SOURCE DOCUMENT.
-------
People could buy the low cost finish that you envision if the wanted to.
The question is, how do you force people to start wanting the stuff you want them to want?
When I was a University Student (seems like a previous life) it took me and hour and a quarter to travel to or from Uni by train and bus. Then my grandfather bought me a car. After that, it took about fifteen minutes in the morning and ten minutes to make the return trip, (Less traffic on the toll bridge.) It cost me 10 shillings or a dollar a week for gas. Tell me how Public Transport was better.
A dollar for 125 minutes of gasoline.
Don’t take this in a bad way, but I think the analysis in this article has gone wrong at several points.
First, the article doesn’t deal with subway systems, only with buses and light rail. Subways usually have much lower energy consumption per passenger-mile than buses and light rail, because the latter move around empty half the time. In the US, light rail is often a boondoggle, that much is true; but it’s also the smallest form of transit in terms of how many people (or miles) it moves, and so not very relevant. Buses are a public service and they are not designed for low-energy consumption; they are designed to reach every nook and cranny in a metro area, getting where rail cannot get. So it’s only natural that buses have relatively low occupancy rates, and thus relatively high energy consumption.
Second, the article takes the average occupancy of cars, but the quote you are trying to refute dealt specifically with commuting. Look around you at rush hour: does the average commuter car carry 1.6 people? No way; that’s the average including things like family holidays. Polls in the US show that less than 10% of commuters carpool, and most of those carry just 2 passengers. So average occupancy of commuting autos is more like 1.1; this alone reduces the stated MPG of the Corolla, from 57 to 39 MPG.
Conversely, the energy consumption of buses, subways and light rail looks high precisely because they have to operate when / where hardly anybody takes them. So it’s perfectly possible for a bus to have higher energy consumption *on average* than a car, and yet for CO2 emissions to be reduced when someone switches from commuting by car to commuting by bus.
-------
PROVIDED MATERIAL.
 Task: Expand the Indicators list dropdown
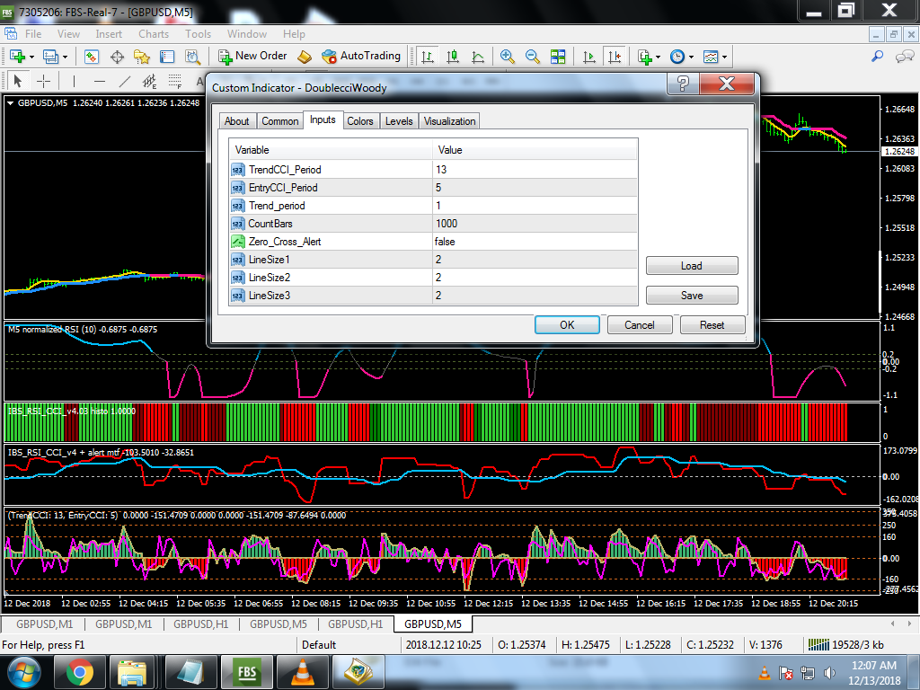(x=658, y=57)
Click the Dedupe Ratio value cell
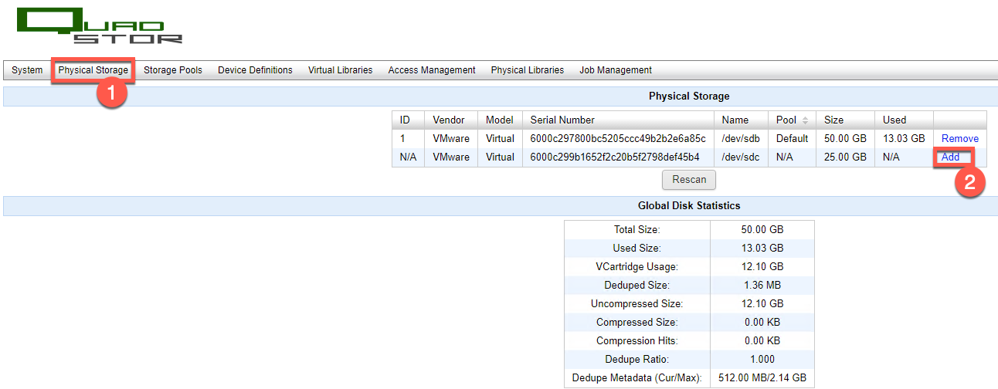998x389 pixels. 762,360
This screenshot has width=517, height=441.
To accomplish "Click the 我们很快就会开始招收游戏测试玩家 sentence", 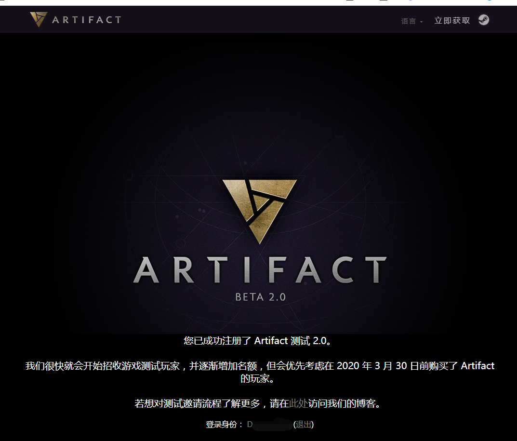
-------
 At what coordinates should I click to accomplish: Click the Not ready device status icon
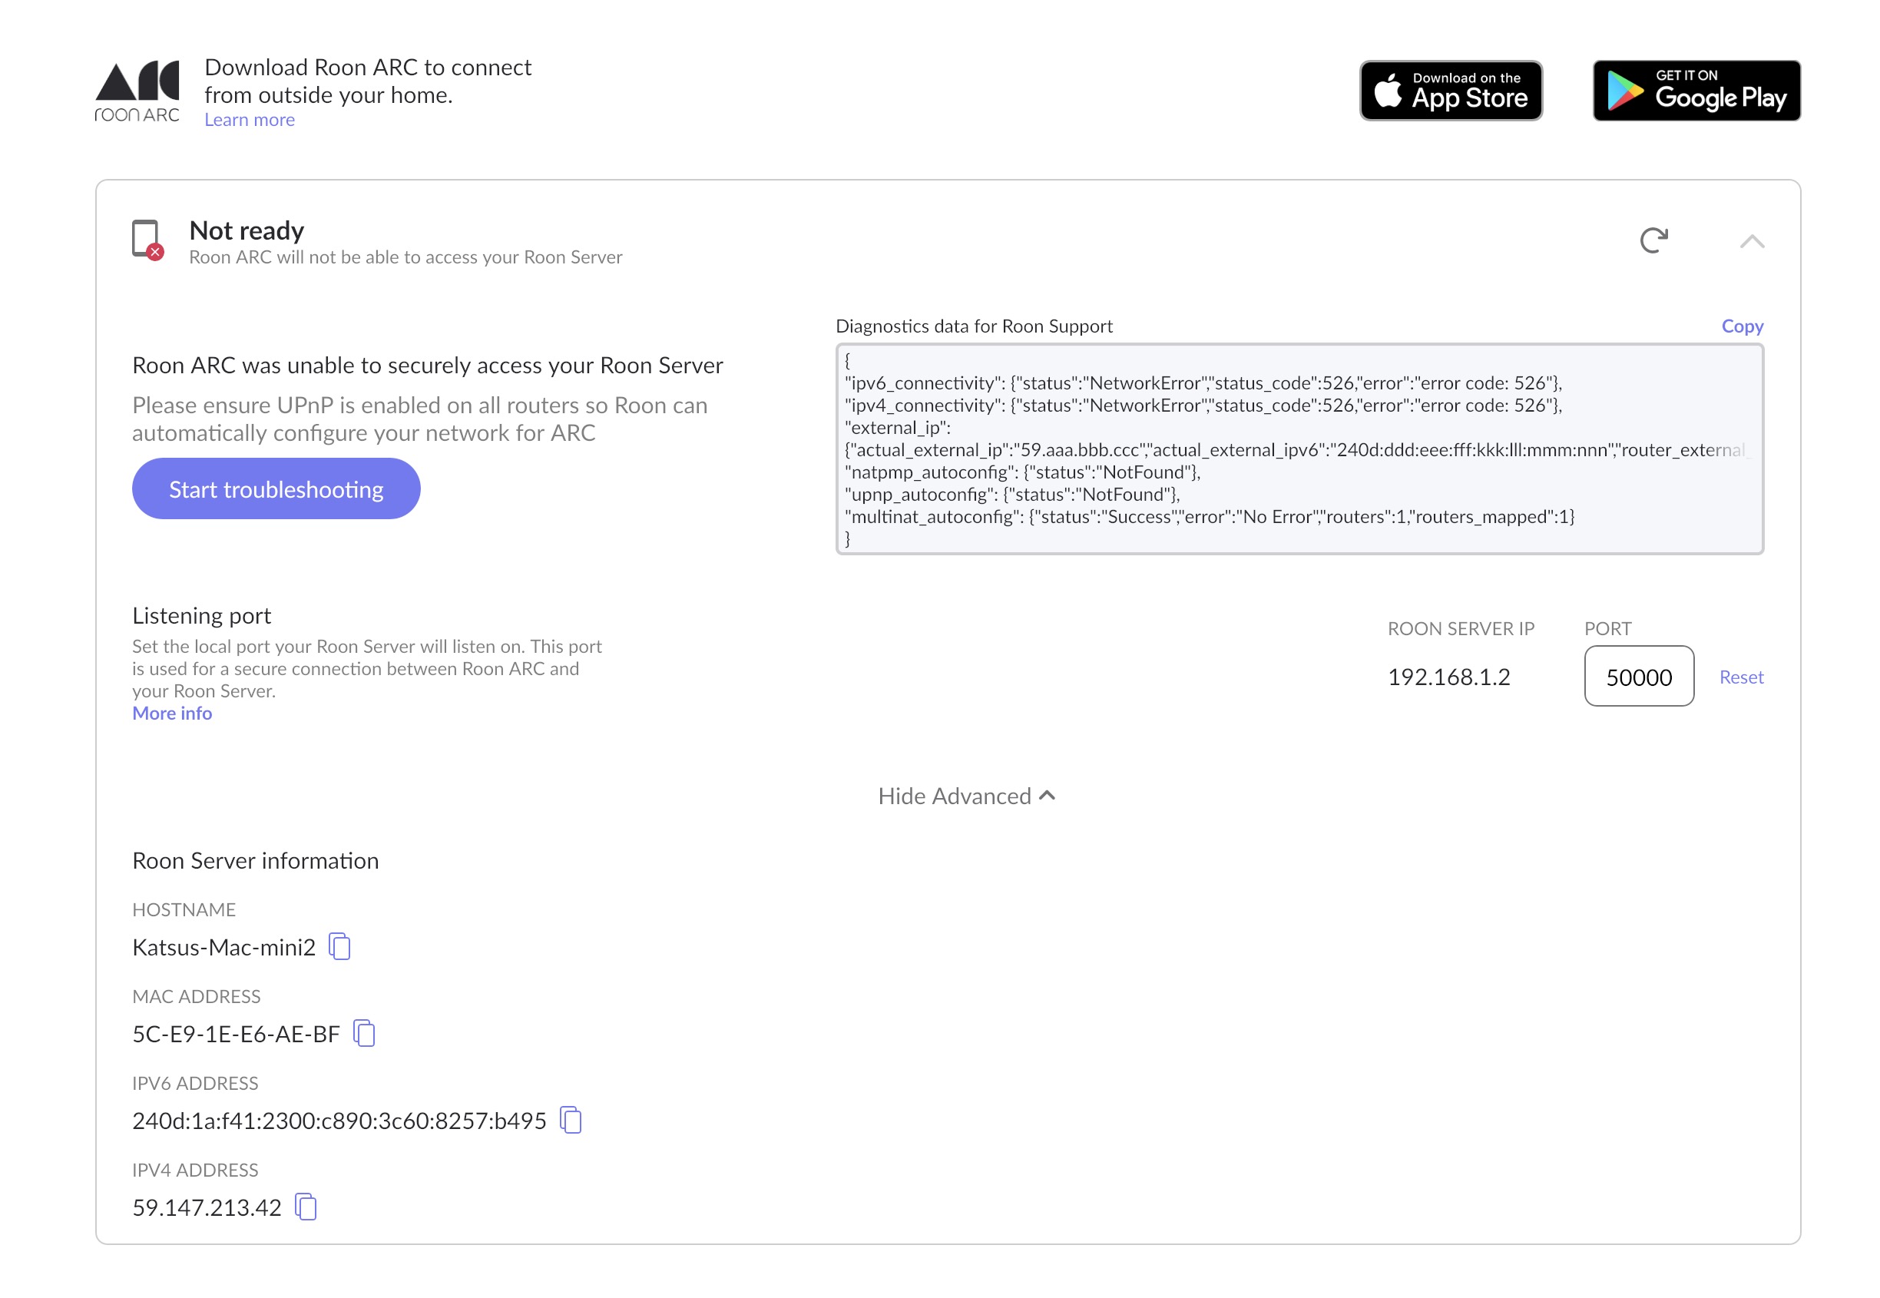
-------
YOUR TASKS.
**1.** Translate this sentence from the forum thread on public transit into Spanish: "Subways usually have much lower energy consumption per passenger-mile than buses and light rail, because the latter move around empty half the time."
**2.** Name every form of public transportation that the forum thread on public transit mentions.
**3.** Reproduce the passage of the forum thread on public transit between "The question is, how" and "at several points.", inclusive.

ANSWERS GIVEN.
**1.** Los metros suelen tener un consumo de energía por pasajero-milla mucho menor que los autobuses y el tren ligero, porque estos últimos circulan vacíos la mitad del tiempo.

**2.** train, bus, subway, light rail

**3.**
The question is, how do you force people to start wanting the stuff you want them to want?
When I was a University Student (seems like a previous life) it took me and hour and a quarter to travel to or from Uni by train and bus. Then my grandfather bought me a car. After that, it took about fifteen minutes in the morning and ten minutes to make the return trip, (Less traffic on the toll bridge.) It cost me 10 shillings or a dollar a week for gas. Tell me how Public Transport was better.
A dollar for 125 minutes of gasoline.
Don’t take this in a bad way, but I think the analysis in this article has gone wrong at several points.